Anna’s character, the long-suffering Olive, is also featured. The programme shows classic clips of Olive as the constant butt of jokes at the hands of her brother and her husband, Arthur.
Anna says: “That’s what she was made for, to be the butt of jokes and I played her and wasn’t a bit offended.”
Stan’s bus depot friend, Jack, played by Bob Grant, and their boss, Blakey, played by Stephen Lewis, are also featured in the show.
Stephen’s character, Blakey, was constantly looking over his shoulder as Stan and Jack made it their mission to get one over on him.
Wendy Richard tells the show: “The public took him to heart, the long suffering chap trying to exert some authority over the other two rascals.”
And the writers reveal how two of Blakey’s most famous catchphrases, ‘I’ll get you, Butler’ and, ‘I hate you, Butler’ were not scripted but added by Stephen as he got into character.

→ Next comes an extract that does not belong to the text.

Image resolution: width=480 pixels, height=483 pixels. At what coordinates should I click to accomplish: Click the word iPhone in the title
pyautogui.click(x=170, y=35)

The show also looks at the sexist and racist undertones in the show which would not be tolerated in today’s society.
Ursula Mohan, who played a clippie called Joyce in the show, says: “It never really occurred to me how weird it was that these young girls would be going with these very ancient men and finding them attractive… it was faintly iffy.”
Anna adds: “It does give the impression that all women were raging nymphomaniacs who fell into bed very quickly. I don’t think it was like that but it was just past the sixties, which was the age of liberation, so maybe all women weren’t free and easy but men liked to believe we were.”
And Comedy Classics looks at what happened to the cast after the series ended – including Anna’s blossoming acting career which sees her still on screen in Eastenders now, and the tragic loss of Bob who suffered from depression after the series finished.
(ITV must have read my thread about their lack of classics!